START EXTRACTED ENTRIES

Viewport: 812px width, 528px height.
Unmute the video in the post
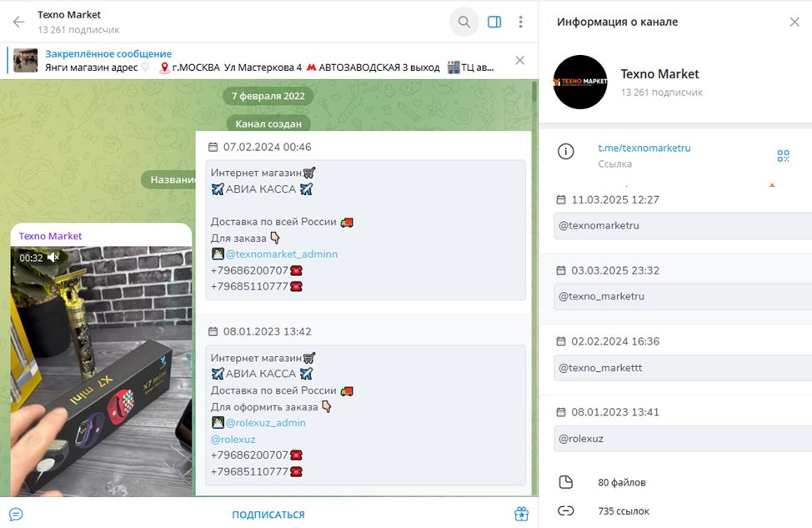pyautogui.click(x=53, y=258)
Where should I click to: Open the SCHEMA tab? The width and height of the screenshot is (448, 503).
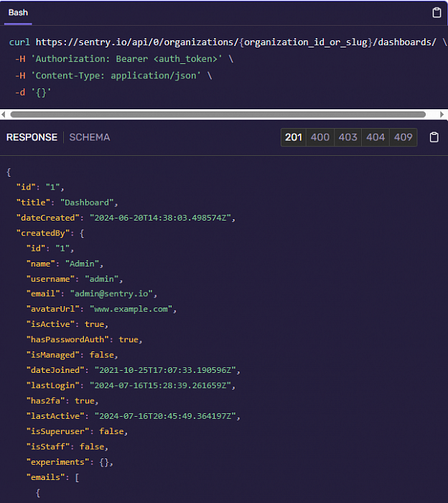(90, 137)
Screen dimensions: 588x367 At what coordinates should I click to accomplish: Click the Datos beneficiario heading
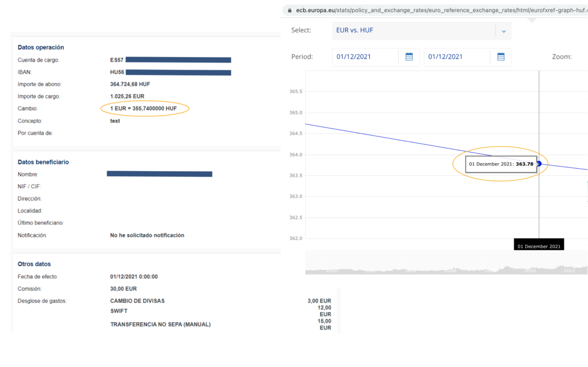(43, 162)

END EXTRACTED ENTRIES

- _TASK REQUIREMENTS_
Retype the records exactly, but skip the pictures.

- _OUTPUT_
Viewport: 812px width, 528px height.
Unmute the video in the post
pyautogui.click(x=53, y=258)
Where should I click to: Open the SCHEMA tab? The width and height of the screenshot is (448, 503).
(90, 137)
Screen dimensions: 588x367 At what coordinates should I click to accomplish: Click the Datos beneficiario heading
(43, 162)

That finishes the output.